I'm going to have to disagree with you there too. A quantum computer is composed of any set of gates that let you implement useful quantum algorithms. Toffoli (two effs) gates are universal in the same way that a NAND gate is, in that you con construct any function *only* using that gate, but there are other *sets of gates* that also provide universality.
> A useful quantum computer will need of millions of Tofoli gates.
IGTHTDWY again. A useful quantum computer is going to need a lot of gates, and those gates are going to need to be able to be connected to each other, but they can be a mixture of all sorts of gates.
> For classical logic, nand is the universe gate, from which every logical relationship can be constructed. For quantum, you need unitary gates, the simplest of which is the Tofoli gate, from which every logical relationship can be constructed. No Tofoli gates, no quantum computer.
>
> A Tofoli gate iperforms a unitary transformation on three qbits. No unitary transformation, no quantum computer.
All quantum gates perform unitary transformations; the Toffoli gate is one of the simplest *three-input* unitary gate. Any gate that isn't unitary is essentially performing measurement.
> So far no one has built a quantum Tofoli gate. They have built quantum CNot gates, but if no unitary transformation of qbits, no quantum computer.
That's not true. Monz et al demonstrated an implementation back in 2009 (https://journals.aps.org/prl/abstract/10.1103/PhysRevLett.102.040501) and they've been getting better since. Importantly, in 2021 Ru et al showed a single photo version that didn't require any probabilistic selection (https://journals.aps.org/pra/abstract/10.1103/PhysRevA.103.022606).
> It is claimed that you can build a Tofoli gate out of CNOT gates. This not true, though it has an element of truth.. Not one Tofoli gate has actually been realized. You cannot build a unitary gate out of non unitary gates -- what a quantum CNOT gate does do is demonstrate in principle the quantum physics that you are going to need to build an actual Tofoli gate, which is not in quite the same thing as building it out of CNOT gates.
Yes you can implement a Toffoli gate using other gates. The flaw here seems to be your belief that the CNOT is not a unitary transformation. A CNOT gate's transformation matrix is ((1, 0, 0, 0), (0, 1, 0, 0), (0, 0, 0, 1), (0, 0, 1, 0)), and that's unitary.
> A Tofoli can be thought of as a collection of CNOT gates, but a collection of separate CNOT gates cannot be a Tofoli gate.
>
> It is not just a matter of feeding the outputs of some CNOT gates into the inputs of others. You have to physically merge them into one gate.
You can't build a Toffoli gate out of only CNOT gates, but you can build them out of CNOTs, single bit rotations, and T and S phase gates. One of the more reliable constructs is a CCZ gate in between two Hadamards, but there any several others.
> And so far, not one actual Tofoli gate.

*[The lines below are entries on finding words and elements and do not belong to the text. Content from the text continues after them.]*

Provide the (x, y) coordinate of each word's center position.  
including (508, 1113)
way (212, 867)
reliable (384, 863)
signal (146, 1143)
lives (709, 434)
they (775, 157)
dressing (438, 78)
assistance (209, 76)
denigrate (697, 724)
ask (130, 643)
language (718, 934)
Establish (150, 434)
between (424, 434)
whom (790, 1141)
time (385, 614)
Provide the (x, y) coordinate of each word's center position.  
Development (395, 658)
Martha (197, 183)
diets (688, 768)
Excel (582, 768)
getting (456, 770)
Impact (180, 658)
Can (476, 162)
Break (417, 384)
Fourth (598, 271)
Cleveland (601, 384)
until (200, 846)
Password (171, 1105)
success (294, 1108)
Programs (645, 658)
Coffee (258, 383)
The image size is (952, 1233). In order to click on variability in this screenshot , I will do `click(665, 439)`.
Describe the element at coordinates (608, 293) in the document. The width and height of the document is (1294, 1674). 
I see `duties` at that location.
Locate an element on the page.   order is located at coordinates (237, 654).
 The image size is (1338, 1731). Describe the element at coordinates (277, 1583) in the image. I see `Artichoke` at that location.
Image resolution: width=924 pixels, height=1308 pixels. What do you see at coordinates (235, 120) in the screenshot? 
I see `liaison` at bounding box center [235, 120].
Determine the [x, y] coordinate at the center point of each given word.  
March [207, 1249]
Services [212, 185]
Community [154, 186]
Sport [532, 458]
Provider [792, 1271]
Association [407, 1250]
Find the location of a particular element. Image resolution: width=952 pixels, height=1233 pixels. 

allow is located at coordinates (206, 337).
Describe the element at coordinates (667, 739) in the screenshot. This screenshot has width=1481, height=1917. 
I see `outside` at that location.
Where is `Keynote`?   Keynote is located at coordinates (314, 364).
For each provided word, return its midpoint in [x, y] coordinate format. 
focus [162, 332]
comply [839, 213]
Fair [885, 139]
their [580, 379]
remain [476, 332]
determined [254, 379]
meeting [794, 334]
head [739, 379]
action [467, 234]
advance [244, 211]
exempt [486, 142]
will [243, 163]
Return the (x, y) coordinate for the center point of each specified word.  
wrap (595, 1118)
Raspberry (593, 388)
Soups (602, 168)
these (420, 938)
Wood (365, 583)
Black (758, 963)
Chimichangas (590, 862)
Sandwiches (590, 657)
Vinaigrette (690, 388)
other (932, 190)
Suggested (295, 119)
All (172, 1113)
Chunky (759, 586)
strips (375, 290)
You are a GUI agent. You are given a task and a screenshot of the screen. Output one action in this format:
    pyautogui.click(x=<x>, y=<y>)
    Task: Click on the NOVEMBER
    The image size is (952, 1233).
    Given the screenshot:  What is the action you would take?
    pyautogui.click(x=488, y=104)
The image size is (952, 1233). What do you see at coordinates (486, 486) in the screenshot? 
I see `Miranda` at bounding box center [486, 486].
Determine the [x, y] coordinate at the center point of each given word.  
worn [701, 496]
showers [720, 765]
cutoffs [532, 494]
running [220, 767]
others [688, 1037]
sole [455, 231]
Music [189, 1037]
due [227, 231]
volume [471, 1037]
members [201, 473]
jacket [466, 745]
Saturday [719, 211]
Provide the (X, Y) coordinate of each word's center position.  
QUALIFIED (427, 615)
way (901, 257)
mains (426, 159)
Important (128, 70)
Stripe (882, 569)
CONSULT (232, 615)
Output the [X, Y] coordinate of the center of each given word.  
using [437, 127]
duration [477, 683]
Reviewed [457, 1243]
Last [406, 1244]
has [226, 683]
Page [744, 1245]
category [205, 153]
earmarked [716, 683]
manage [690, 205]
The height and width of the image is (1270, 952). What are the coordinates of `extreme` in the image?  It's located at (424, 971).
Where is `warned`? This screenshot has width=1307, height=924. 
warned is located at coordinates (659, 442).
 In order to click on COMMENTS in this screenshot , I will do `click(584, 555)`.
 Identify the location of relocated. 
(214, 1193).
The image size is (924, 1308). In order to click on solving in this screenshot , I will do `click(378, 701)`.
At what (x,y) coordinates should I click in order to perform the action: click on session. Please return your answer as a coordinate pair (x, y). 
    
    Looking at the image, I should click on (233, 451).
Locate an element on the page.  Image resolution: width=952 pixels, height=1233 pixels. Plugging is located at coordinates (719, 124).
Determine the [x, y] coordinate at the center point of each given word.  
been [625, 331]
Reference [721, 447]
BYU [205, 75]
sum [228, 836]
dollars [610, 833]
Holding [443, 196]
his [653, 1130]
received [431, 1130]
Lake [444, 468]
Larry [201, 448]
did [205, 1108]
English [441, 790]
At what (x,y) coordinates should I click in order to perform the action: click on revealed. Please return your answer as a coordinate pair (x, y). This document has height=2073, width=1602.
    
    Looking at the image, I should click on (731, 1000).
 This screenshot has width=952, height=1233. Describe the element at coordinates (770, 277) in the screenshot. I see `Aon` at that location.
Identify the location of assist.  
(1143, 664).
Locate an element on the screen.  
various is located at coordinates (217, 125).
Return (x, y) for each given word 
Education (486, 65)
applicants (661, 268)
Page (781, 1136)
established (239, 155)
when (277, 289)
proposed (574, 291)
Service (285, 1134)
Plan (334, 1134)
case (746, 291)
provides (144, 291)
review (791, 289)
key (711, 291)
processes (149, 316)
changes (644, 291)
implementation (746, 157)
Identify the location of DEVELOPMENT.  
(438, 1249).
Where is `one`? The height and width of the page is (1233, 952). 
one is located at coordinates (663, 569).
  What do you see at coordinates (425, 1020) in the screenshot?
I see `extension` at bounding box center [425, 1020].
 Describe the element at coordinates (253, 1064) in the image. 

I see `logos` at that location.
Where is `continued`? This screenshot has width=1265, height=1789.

Actually, there have. Go read the literature. There have even been some single gate implementations, but their fidelity is less good than building them out of several simpler gates.
There are many, many issues that need to be addressed before we get large quantum computers that can attack classical cryptographic algorithms. As a fellow from IBM once said in response to the assertion that the science was already solved and that scaling up quantum computers was "only an engineering problem", "Utility-scale nuclear fusion is only and engineering problem. Building a colony on Mars is only an engineering problem." I don't expect to see cryptographically relevant QCs for a long time, but that's very different to there being QCs that are useful for important problems.
Quantum computing is still at the very early stages, probably somewhere between Babbage's analytical engine and the Manchester "Baby" SSEM, but it's just wrong to say that nobody has demonstrated a quantum computer.